## EXERCISE
Below are some entries; state how many of their lines contain the word "Release", with nothing else in the reply.

## RECORDS SUPPLIED
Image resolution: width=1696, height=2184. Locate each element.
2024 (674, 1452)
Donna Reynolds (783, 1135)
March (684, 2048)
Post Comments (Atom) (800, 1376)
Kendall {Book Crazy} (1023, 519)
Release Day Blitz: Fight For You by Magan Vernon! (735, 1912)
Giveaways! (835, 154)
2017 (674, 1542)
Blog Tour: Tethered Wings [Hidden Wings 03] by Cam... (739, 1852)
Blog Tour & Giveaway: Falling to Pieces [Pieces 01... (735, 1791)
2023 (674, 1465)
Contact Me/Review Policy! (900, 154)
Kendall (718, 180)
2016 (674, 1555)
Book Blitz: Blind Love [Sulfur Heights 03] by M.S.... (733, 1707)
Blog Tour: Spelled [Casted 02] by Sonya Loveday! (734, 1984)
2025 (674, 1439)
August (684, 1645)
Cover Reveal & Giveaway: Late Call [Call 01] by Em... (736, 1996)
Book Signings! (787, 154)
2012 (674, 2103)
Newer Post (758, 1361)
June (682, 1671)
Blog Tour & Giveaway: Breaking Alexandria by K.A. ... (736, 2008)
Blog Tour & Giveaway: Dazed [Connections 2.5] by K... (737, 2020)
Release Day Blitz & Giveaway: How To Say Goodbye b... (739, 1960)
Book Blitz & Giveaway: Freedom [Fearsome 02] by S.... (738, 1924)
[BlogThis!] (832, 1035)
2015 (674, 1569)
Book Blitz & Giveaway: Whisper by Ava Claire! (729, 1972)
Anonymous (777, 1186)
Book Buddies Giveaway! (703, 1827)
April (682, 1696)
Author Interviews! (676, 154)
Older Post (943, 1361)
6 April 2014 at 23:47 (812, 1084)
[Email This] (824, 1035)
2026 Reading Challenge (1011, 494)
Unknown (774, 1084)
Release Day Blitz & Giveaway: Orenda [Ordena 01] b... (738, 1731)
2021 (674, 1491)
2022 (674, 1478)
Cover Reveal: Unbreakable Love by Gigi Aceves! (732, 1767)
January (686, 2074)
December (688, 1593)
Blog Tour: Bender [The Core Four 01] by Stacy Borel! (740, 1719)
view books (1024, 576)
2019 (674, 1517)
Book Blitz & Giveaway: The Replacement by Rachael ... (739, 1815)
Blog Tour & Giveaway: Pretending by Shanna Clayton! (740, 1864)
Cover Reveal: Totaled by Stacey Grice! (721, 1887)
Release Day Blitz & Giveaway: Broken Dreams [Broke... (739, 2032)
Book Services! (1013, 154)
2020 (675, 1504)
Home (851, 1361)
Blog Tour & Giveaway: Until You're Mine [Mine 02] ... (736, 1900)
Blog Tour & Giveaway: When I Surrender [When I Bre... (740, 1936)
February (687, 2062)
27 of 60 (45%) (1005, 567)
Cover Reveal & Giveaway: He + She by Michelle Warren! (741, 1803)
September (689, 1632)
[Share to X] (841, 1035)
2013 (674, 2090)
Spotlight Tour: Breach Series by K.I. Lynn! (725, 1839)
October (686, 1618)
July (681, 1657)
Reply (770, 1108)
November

## RESPONSE
4